LISTA DE ACTIVIDADES>
a – Indica si cada afirmación coincide con el texto sobre la lealtad de los perros. Responde sí o no y cita las palabras exactas del texto que lo deciden. (i) La sabiduría popular recoge verdades prácticas válidas solo en el pasado. (ii) Según una de las frases, la única fe que no ha sido traicionada es la del perro. (iii) El texto anuncia cinco casos de lealtad extrema.
b – Por favor, reescribe de forma más breve el párrafo del texto del ejercicio que empieza con «La sabiduría popular, hija del transcurso», sin perder sus datos principales.
c – Según una de las frases del texto sobre la lealtad de los perros, ¿quién es «el humano más comprensivo»?

TEXTO DEL EJERCICIO>
· · · · · · ·
Por JAVIER SANZ — 7 NOVIEMBRE 2020
La sabiduría popular, hija del transcurso de los tiempos y de la filosofía vulgar, recoge un cúmulo de verdades prácticas válidas ayer y hoy. Por ejemplo, de la lealtad de los perros:
Mi meta en la vida es ser tan buena persona como mi perro cree que soy.
El perro promedio es mejor persona que la persona promedio.
No existe fe que no haya sido traicionada, salvo la de tu perro.
Cuanto más conozco a la gente, más quiero a mi perro.
El perro es el humano más comprensivo.
Y como muestra, cuatro casos de lealtad extrema en representación de los muchos que ha habido y habrá.
· · · · · · ·
DATOS>
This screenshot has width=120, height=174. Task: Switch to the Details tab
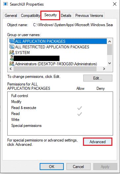coord(66,16)
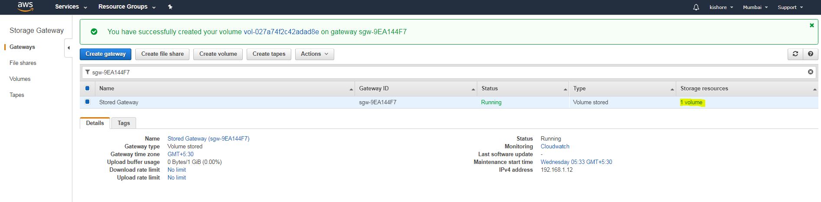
· · · · · · ·
SOLUCIONES>
a – (i) No: «válidas ayer y hoy». (ii) Sí: «No existe fe que no haya sido traicionada, salvo la de tu perro». (iii) No: «cuatro casos de lealtad extrema».

b – La sabiduría popular, nacida del paso del tiempo y de la filosofía vulgar, reúne verdades prácticas que valen ayer y hoy, como las que tratan de la lealtad de los perros.

c – El perro.